[Your task]:
Output, exactly and in full, the entries that appear below.

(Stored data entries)

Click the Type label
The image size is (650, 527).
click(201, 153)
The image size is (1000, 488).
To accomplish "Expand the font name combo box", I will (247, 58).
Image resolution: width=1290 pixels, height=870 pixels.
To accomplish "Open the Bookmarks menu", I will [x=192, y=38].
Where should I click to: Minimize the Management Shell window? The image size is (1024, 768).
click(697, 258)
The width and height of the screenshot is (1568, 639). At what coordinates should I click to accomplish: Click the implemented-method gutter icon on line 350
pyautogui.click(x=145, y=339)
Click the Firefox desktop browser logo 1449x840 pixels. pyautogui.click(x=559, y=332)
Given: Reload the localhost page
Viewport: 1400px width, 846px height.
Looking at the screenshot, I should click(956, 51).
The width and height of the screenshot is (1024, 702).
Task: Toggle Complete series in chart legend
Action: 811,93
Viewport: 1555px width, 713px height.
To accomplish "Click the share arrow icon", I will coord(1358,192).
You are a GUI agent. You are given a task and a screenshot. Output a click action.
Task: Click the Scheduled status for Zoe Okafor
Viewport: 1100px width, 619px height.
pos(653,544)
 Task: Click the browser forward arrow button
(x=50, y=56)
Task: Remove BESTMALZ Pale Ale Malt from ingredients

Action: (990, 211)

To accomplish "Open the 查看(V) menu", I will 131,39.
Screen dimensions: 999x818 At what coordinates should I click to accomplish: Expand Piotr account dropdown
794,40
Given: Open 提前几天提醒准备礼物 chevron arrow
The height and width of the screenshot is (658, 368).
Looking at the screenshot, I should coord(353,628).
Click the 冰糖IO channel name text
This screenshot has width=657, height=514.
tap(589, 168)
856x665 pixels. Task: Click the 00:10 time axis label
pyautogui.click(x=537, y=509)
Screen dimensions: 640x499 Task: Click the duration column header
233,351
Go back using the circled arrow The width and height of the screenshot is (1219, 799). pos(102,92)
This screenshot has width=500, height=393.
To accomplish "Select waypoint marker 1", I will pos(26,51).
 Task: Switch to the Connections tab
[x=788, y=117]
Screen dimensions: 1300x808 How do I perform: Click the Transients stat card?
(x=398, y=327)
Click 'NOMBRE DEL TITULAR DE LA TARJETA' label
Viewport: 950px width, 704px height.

[Exercise result]:
Click the Type label
The image size is (650, 527).
click(201, 153)
The image size is (1000, 488).
To accomplish "Expand the font name combo box", I will (247, 58).
Image resolution: width=1290 pixels, height=870 pixels.
To accomplish "Open the Bookmarks menu", I will [x=192, y=38].
Where should I click to: Minimize the Management Shell window? The image size is (1024, 768).
click(697, 258)
The width and height of the screenshot is (1568, 639). At what coordinates should I click to accomplish: Click the implemented-method gutter icon on line 350
pyautogui.click(x=145, y=339)
Click the Firefox desktop browser logo 1449x840 pixels. pyautogui.click(x=559, y=332)
Given: Reload the localhost page
Viewport: 1400px width, 846px height.
Looking at the screenshot, I should click(956, 51).
The width and height of the screenshot is (1024, 702).
Task: Toggle Complete series in chart legend
Action: 811,93
Viewport: 1555px width, 713px height.
To accomplish "Click the share arrow icon", I will coord(1358,192).
You are a GUI agent. You are given a task and a screenshot. Output a click action.
Task: Click the Scheduled status for Zoe Okafor
Viewport: 1100px width, 619px height.
pos(653,544)
 Task: Click the browser forward arrow button
(x=50, y=56)
Task: Remove BESTMALZ Pale Ale Malt from ingredients

Action: (990, 211)

To accomplish "Open the 查看(V) menu", I will 131,39.
Screen dimensions: 999x818 At what coordinates should I click to accomplish: Expand Piotr account dropdown
794,40
Given: Open 提前几天提醒准备礼物 chevron arrow
The height and width of the screenshot is (658, 368).
Looking at the screenshot, I should coord(353,628).
Click the 冰糖IO channel name text
This screenshot has width=657, height=514.
tap(589, 168)
856x665 pixels. Task: Click the 00:10 time axis label
pyautogui.click(x=537, y=509)
Screen dimensions: 640x499 Task: Click the duration column header
233,351
Go back using the circled arrow The width and height of the screenshot is (1219, 799). pos(102,92)
This screenshot has width=500, height=393.
To accomplish "Select waypoint marker 1", I will pos(26,51).
 Task: Switch to the Connections tab
[x=788, y=117]
Screen dimensions: 1300x808 How do I perform: Click the Transients stat card?
(x=398, y=327)
Click 'NOMBRE DEL TITULAR DE LA TARJETA' label
Viewport: 950px width, 704px height.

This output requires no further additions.